(Collected data)
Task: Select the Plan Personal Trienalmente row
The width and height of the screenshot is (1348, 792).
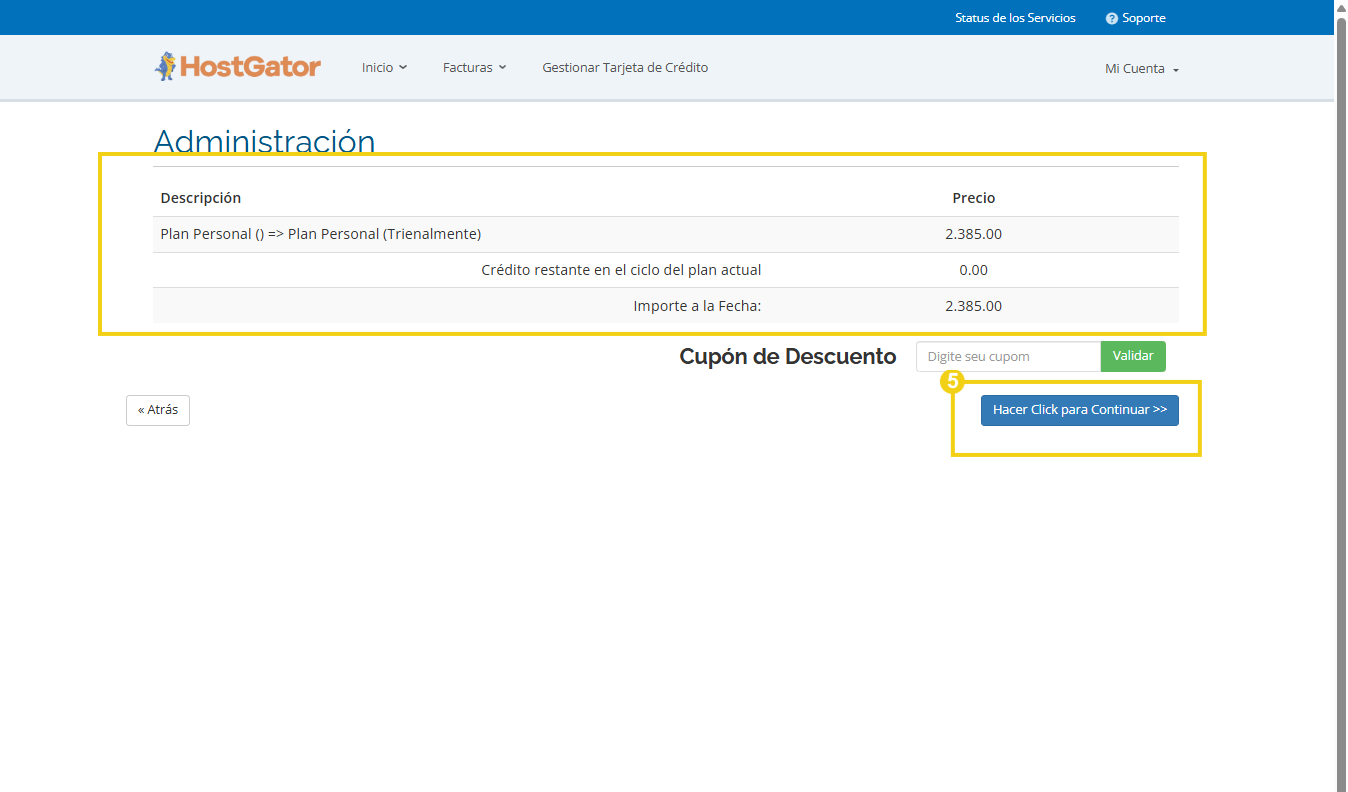Action: [320, 234]
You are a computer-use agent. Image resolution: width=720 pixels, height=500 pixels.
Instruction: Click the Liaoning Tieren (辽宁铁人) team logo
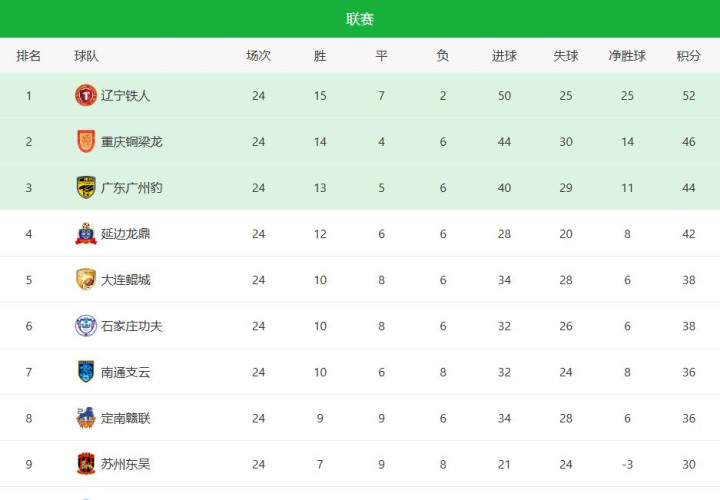(86, 96)
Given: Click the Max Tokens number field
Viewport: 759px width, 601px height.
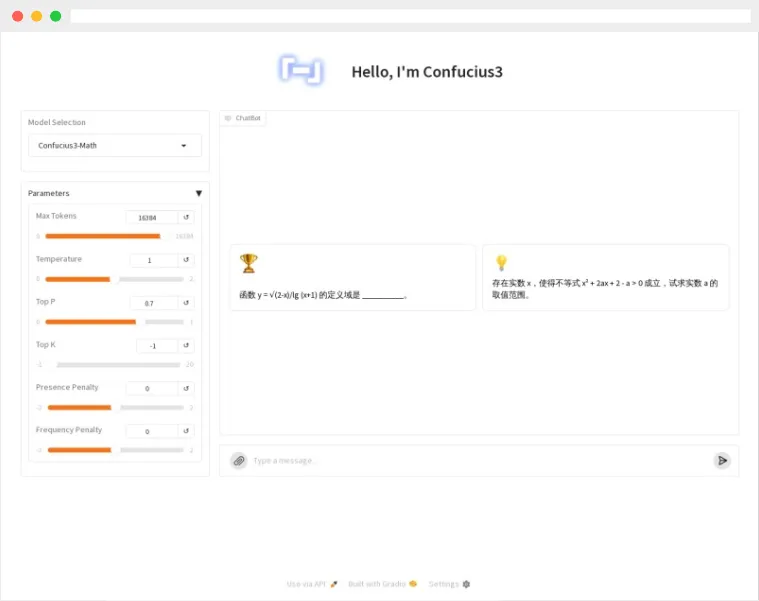Looking at the screenshot, I should (152, 217).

> **Problem to solve**: Leave the pictures out and reproduce each record exactly as written.

> **Your solution**:
Task: Select the Plan Personal Trienalmente row
The width and height of the screenshot is (1348, 792).
Action: [320, 234]
You are a computer-use agent. Image resolution: width=720 pixels, height=500 pixels.
Instruction: Click the Liaoning Tieren (辽宁铁人) team logo
(86, 96)
Given: Click the Max Tokens number field
Viewport: 759px width, 601px height.
Looking at the screenshot, I should (152, 217).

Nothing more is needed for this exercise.